Víctor Ojuel, writer and narrative designer over at Temtem developer Crema, recommends focusing on making an eye-catching portfolio, preferably with finished projects regardless of scope, to best showcase your skills.

“For a narrative designer, this means writing your own games,” he says. “They don’t need fancy art or complex mechanics; what you’re trying to show here is that you understand interactive narrative and that you are able to finish projects. Interactive fiction is a good starting portfolio. There’s plenty of free tools/editors out there; some of my favourites are Twine – very simple and visual, excellent for ‘Choose Your Own Adventure-style games – Ren’Py for visual novels, and Inform 7, which is best suited for parser games.”

After studying Game Art at Falmouth University for three years and graduating in May 2020, S. Rodyakin began working at Firesprite Games as a graduate UI artist. Their specialisation arrived as a surprise of sorts during the course of their studies – initially they wanted to focus on concept art – but it’s important to try your hand at different skillsets during the start of your journey.

“Tech, VFX, and UI artists are all in high demand and you might find you like them more than you’d expect,” Rodyakin says. “That said, don’t force yourself into doing something you don’t love. Otherwise, why even be in the games industry?

“Treat job listings like a checklist for what your portfolio should contain – in my case, I realised I didn’t have any wireframes or icons in my portfolio and started a project targeting them. Finally, don’t be afraid to step back. Taking the time to work another job and develop your skills further can do your mindset wonders.”

Be proactive and remain curious

People apply to jobs every day, and there’s certainly more of the former out there. Graduating from a course sets you on similar ground as everyone who joined you on your studies, which is why it’s important to know what inspires you about the game industry and the specialty you would like to follow in the near future.

For Dan Da Rocha, founder of Ten Hut Games, his first-person puzzle title Qube started as a project in university to build his portfolio. Attending events helped him to meet key people that helped him to build confidence and start his own studio, taking that earlier concept to become the team’s first commercial success. Despite the current situation, there are many ways to network still, and it's essential to get noticed as much as possible during your first years.

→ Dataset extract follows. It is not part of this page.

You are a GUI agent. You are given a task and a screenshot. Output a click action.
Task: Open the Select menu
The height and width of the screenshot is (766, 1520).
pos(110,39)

"You can cut through to the top of the pile and end up meeting the CEO of a games company and share your portfolio with them,” says Da Rocha. “This is better than being CV No.857 sent via email. Of course, that’s not possible right now during lockdown so heading over to Twitter and other social media platforms, sharing your work and joining in conversations with other devs is a great way to get to know people and put yourself out there."

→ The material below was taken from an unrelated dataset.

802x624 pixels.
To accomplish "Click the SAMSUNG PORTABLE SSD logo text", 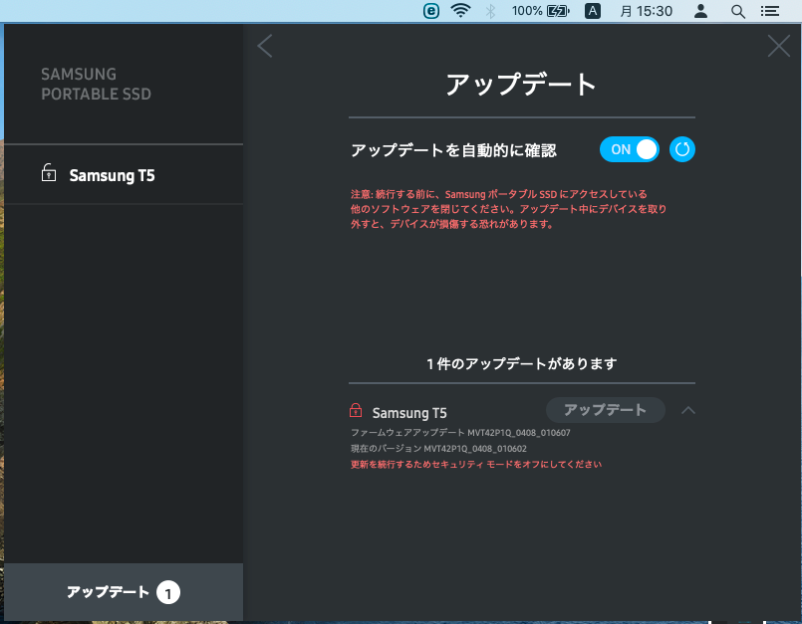I will coord(96,85).
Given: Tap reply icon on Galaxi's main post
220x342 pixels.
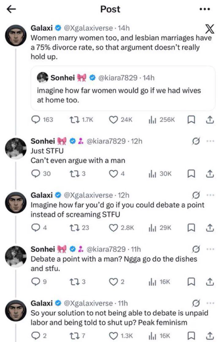Looking at the screenshot, I should [35, 120].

Max Boyle, junior games designer at Mediatonic, began working on Fall Guys during his last year in Falmouth University, graduating in July 2020. When he first introduced himself to the team, they weren’t actively looking for new designers. But they were impressed by his dedication: creating a level from scratch based on the game’s trailers and documenting the step-by-step process on his portfolio, which he then sent to Mediatonic.

“Never be afraid to reach out to folks,” Boyle said. “Having someone in the industry mentor your work is invaluable, and getting critique is important. As well as that, even if a company you want to work for isn't hiring, never be afraid to throw an application over anyway as you never know what can come back.”

As Game If You Are’s Jones concludes, setting yourself the “perfect” end goal can be a good way to drive you somewhere, but may constrain you into an idea of a non-existent job. It’s important to remain curious, look at what inspires your work and think what you want to do with it.

“This allows you to be more flexible with the opportunities you can take – you never know what kind of job could be behind a title you may disregard as 'not for you',” she says. “The exciting part of this industry is that there is a place for everyone – you just might not know what it looks like yet.”